Plus prosaïquement, la communication s’effectuait également au niveau local, celui des brigades; les archives montrent que contrairement à une idée reçue, les gendarmes encasernés ne vivaient pas reclus et par l’intermédiaire de leurs femmes notamment, ils entretenaient des liens sociaux réguliers auprès des populations.

L’image ainsi véhiculée a été tantôt critique, tantôt ironique mais aussi élogieuse; elle comblait en quelque sorte le manque d’information et le vide laissé par l’administration.

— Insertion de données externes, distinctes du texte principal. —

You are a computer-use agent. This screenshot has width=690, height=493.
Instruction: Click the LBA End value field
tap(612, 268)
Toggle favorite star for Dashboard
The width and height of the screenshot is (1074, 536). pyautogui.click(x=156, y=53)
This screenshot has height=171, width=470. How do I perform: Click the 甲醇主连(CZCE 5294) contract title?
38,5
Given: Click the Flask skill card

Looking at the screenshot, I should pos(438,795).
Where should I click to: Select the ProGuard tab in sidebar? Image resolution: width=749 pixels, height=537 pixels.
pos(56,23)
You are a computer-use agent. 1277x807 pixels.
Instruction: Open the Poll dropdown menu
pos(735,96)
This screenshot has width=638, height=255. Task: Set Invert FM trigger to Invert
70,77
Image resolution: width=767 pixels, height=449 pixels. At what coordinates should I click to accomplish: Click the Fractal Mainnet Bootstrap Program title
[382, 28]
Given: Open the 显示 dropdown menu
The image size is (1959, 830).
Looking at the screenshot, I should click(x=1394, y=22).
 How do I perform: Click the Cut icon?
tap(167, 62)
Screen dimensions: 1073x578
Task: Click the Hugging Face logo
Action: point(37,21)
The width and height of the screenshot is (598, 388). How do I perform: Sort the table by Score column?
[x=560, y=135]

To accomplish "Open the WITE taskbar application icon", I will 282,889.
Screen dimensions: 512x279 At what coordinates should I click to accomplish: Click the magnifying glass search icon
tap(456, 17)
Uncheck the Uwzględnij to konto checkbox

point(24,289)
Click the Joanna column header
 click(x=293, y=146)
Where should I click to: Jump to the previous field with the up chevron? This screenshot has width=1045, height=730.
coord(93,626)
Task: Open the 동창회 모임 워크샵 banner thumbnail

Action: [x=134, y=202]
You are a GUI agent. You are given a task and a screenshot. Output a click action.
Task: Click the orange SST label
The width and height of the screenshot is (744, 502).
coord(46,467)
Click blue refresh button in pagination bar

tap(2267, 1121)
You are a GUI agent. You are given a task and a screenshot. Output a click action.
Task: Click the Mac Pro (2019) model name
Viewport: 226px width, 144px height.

La création du SIRPA et les véritables débuts de la communication en gendarmerie

Jusque dans les années qui suivirent la Deuxième Guerre mondiale, on ne peut pas parler de véritable politique de communication. Les prémices d’une telle entreprise apparaissaient avec les campagnes d’affichage des années 1950-1960 concernant l’engagement dans la gendarmerie, présentant les différentes composantes de l’Arme, abordant encore des thèmes comme la sécurité routière. La création du SIRPA a multiplié les moyens de la communication en gendarmerie. Celle-ci s’effectue autour de plusieurs pôles. En direction de la population d’abord, pour ce qui concerne le recrutement, les campagnes de prévention (la lutte contre la toxicomanie par exemple), mais aussi grâce aux journées portes ouvertes, à la participation au Tour de France cycliste, à la présence aux grands salons nationaux ou dans les écoles. Dans le domaine audiovisuel, des officiers de presse du Sirpa-gendarmerie relayent l’action des unités de terrain auprès des médias nationaux (télévision, radio, presse); la gendarmerie reçoit encore de nombreux scénarios de films, accompagnés de demandes de participation au tournage; c’est ainsi qu’elle a participé au téléfilm Une femme d’honneur. Pour ce qui concerne les revues, outre les périodiques des associations et les publications émanant d’anciens de l’Arme, la gendarmerie édite la Lettre aux commandants d’unité (10 000 exemplaires), la Lettre de la gendarmerie (50 000 exemplaires), Gend’info (depuis 1974 et tiré à plus de 100 000 exemplaires). Cet effort de communication concerne encore un public plus spécialisé avec la distribution de prix littéraires, la diffusion de la Revue de la gendarmerie ou les relations avec les Universités et la Recherche au sein du Service Historique de la Gendarmerie Nationale.

Au moment où l’information et sa diffusion au sein du «village global» que constitue la France et a fortiori la planète jouent un rôle constamment accru, on peut remarquer l’effort d’adaptation d’une gendarmerie qui a su ajuster ses structures aux besoins nouveaux de notre époque.